Like him, I found quite a few issues with PaperMod. This post is mostly me trying to get the hang of the Markdown styling as well as blog posting in general (lol).

I’d also like to preface this by giving my utmost respect to all who contribute to these themes. They’re all really great themes, and I’m thankful there are people who are willing to put their time and effort into these and/or FOSS in general.

With that said: What were my issues?

No dropdown menu on mobile

PaperMod seems to strive for minimalism, to the point of discarding what I consider to be basic functionality. Take the navbar as an example:

PaperMod's Navbar on mobile

Why does it look like that? Is there no dropdown menu available for the navbar on mobile?

To me, it didn’t feel right. The buttons felt hard to click and out of place.

Minimalism(?)

From PaperMod’s README:

“The goal of this project is to add more features and customization to the og theme.”

I did a double take from that to issue #62, which involves the same issue I was having prior.

Wouldn’t that be a nice thing to have? It’s possible: the theme PaperMod is based on does!

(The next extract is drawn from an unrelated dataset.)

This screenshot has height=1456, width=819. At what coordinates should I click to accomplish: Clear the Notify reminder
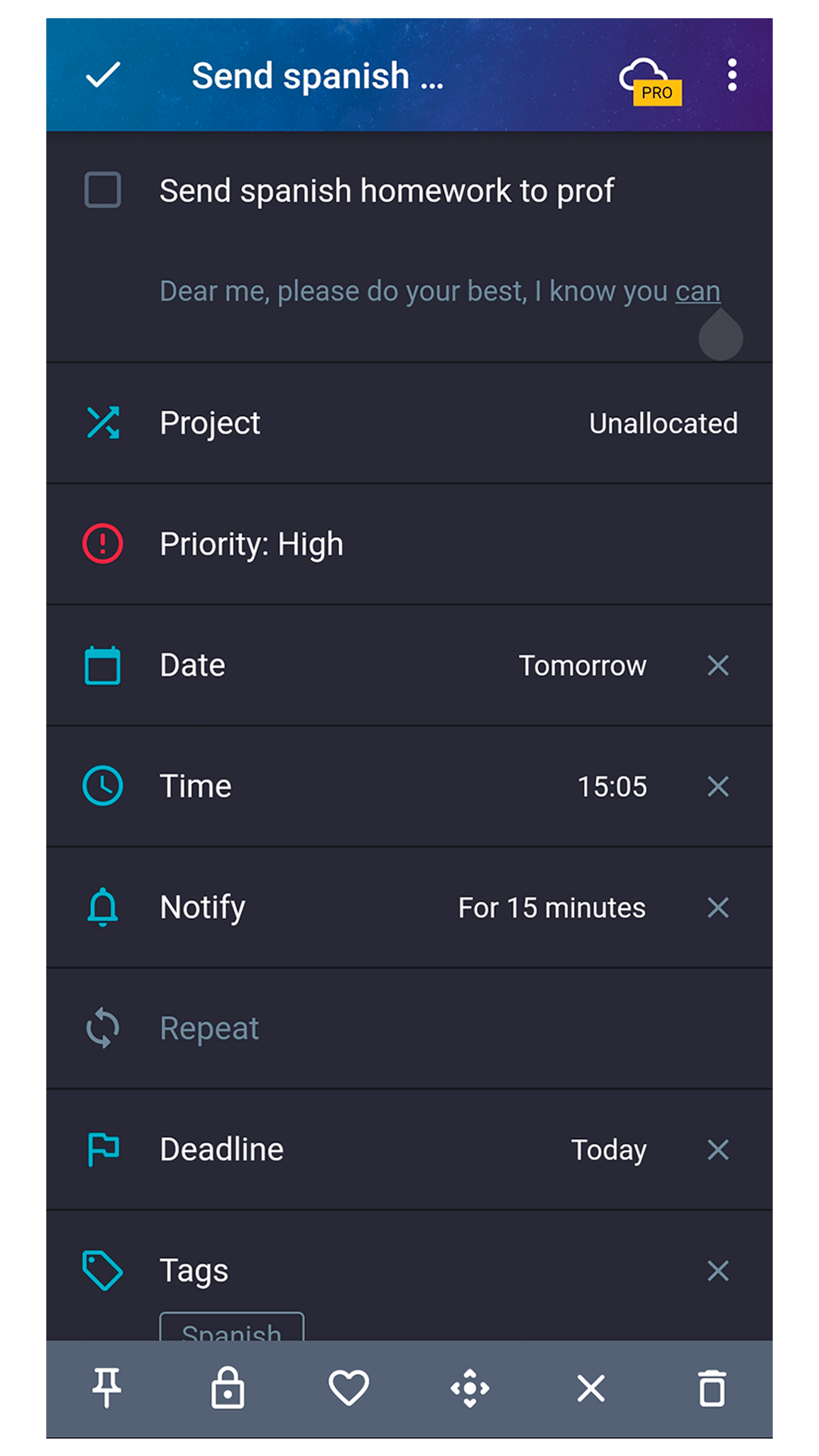pos(718,908)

I was confused on the general goals of PaperMod. The maintainer would reject pull requests that I believe would have given the theme more functionality.

Why not PaperModX?

PaperModX was created to improve the codebase of and add more functionality to PaperMod.

A fork of a fork of a fork was something I didn’t feel like dealing with much, especially when all of the projects and maintainers were active.

In the end I didn’t feel too bad (it has a cool profile mode!) but I felt like I could’ve done better.

Use all the themes!

It was when I was too confused with PaperMod that I decided to give hugo-coder a try. I liked the profile page style for both themes, and Coder “fixed” the mobile navbar.

I would have stopped here, but while searching for more alternatives (just to see what was available), I found Jesse’s post.

Jesse changed his blog theme from PaperMod to al-folio. His reasoning was incredibly solid, but I still was on the fence if it was right for me.

What attracted me to al-folio?

The functionality.

al-folio has everything I could have hoped for in a static site. It’s mainly used by academic researchers and conferences, but I had little to no issues making it my own.

Posts can contain a lot of media, incuding graphs, code diffs, charts, maps, comments, etc. without any additional configuration.

It’s also relatively well documented. I found the documentation for PaperMod to be lacking, so I had to do a lot of digging to see what was possible.

Note

One thing in al-folio I haven’t tried yet is whether the _posts/ directory can contain folders with a post and sources used (like images).

I’ll update this if it works!

Conclusion

Well, this was a lot of nothing.

I again thank Jesse for his post.

Of course, I hope I can eventually provide legitimate posts people would enjoy. As of right now, that’s all I’ve got.

If you got this far, I hope you’re having a good day. Stay safe out there.